Areanna perked up. “Does that mean you’ve changed your mind and want to come exploring with me?”
Natalie finally looked back up at Areanna. “No! I don’t like it. We aren’t supposed to go there. It’s breaking the rules, just like Oscar likes to do.”
“I’m not like Oscar,” Areanna bristled. “He doesn’t understand anything about the real world.”
“He doesn’t understand science and math and a lot of other things,” Natalie
agreed, “but you’re just as stubborn as he is. You’re sneaking away to go exploring because you know it’s a bad idea. And I don’t want to get in trouble with you. Please don’t go.”
Areanna sighed. “This isn’t dangerous. It’s just the Arvad. We’re not even going to be aboard much longer since we’re so close to Adalia. There are too many mysteries to solve!”
“You mean like how many rooms there are?” Natalie asked. “That’s dumb. Who cares how many rooms there are? Plus, once we land on Adalia, all of the
information about the Arvad will become public. Including maps.”
“Maps can lie. Official documents can lie. Grown-ups can lie! If I don’t see it for
myself, how will I really know?”
Natalie looked at her friend sullenly. “Okay, yeah, everyone lies. But this isn’t worth it. The Arvad is over a hundred years old, so all of its secrets have probably been discovered. I don’t understand why you care so much, and I don’t think it’s a good idea.” As if to punctuate her opinion, Natalie crossed her arms.

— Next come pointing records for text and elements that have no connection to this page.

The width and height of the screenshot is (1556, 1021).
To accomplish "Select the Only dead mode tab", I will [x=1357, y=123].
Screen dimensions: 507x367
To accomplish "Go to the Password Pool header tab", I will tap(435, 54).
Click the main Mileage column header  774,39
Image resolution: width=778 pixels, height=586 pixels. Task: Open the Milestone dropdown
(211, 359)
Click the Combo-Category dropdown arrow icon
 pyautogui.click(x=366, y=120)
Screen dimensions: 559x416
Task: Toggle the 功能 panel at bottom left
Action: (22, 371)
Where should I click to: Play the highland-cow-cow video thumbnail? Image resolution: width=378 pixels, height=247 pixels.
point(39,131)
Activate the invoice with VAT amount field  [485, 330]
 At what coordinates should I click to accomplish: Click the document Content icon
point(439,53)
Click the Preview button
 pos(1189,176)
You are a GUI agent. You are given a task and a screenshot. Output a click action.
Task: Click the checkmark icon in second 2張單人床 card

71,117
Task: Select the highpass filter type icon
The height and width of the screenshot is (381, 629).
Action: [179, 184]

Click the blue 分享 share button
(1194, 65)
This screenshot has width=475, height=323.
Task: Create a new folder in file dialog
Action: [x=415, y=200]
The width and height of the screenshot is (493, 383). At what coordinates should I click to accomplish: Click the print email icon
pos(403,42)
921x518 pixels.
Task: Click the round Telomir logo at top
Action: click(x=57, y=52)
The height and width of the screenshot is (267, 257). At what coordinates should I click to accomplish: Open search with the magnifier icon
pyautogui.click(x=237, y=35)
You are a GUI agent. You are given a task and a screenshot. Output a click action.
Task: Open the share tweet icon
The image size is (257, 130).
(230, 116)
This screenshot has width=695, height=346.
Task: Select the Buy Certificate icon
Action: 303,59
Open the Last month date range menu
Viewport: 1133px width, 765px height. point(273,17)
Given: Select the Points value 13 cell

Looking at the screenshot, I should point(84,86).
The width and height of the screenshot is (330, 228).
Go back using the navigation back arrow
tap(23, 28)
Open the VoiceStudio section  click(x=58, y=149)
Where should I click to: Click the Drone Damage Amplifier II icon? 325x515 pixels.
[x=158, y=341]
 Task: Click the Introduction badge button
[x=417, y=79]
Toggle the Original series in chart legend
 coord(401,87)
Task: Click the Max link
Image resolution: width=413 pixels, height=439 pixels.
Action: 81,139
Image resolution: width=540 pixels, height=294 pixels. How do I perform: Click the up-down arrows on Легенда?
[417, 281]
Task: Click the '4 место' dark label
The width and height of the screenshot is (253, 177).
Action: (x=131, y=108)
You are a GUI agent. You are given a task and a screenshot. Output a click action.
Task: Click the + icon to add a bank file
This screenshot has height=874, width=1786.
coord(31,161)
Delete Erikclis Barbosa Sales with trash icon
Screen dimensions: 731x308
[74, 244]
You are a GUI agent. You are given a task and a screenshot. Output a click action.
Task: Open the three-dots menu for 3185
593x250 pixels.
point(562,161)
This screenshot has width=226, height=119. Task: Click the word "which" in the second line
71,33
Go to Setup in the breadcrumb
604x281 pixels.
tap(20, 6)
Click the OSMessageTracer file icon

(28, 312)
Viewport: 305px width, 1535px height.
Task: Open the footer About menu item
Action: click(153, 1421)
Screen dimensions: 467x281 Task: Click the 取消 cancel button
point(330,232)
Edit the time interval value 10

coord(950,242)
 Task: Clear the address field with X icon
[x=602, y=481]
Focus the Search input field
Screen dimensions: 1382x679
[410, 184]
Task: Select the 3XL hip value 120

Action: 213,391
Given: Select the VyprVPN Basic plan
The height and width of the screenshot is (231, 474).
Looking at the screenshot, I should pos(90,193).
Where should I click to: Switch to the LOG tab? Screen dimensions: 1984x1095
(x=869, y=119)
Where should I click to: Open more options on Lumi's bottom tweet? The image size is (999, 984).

Areanna felt the blood rushing to her face and imagined she must look like Oscar did right before throwing his tantrum. The thought infuriated her. “Fine. I don’t want you to come, anyway. Go find Oscar and play whatever dumb baby game you want. I’m leaving.”
She walked away from Natalie and in the general direction of the
ADMINISTRATION door. No adult was watching, so far as she could tell. Her eyes traced a slow path around the recreation area, trying to spot anyone who might be on to her. She did glance one back at Natalie, who, to Areanna’s immense pleasure, was watching her leave. Once she was sure no adult behind her was paying attention, Areanna snapped her head back forward, lest Natalie got the impression she was having second thoughts.
The hall leading to ADMINISTRATION felt shorter now that she knew the way. The wall’s gentle curves as they transitioned from the public space to the working sections of the ship quickly obscured the recreation area, and for a quick moment, she could neither see the doors before her nor anything behind her. However, within several steps, there were many signs that Areanna was entering a restricted area.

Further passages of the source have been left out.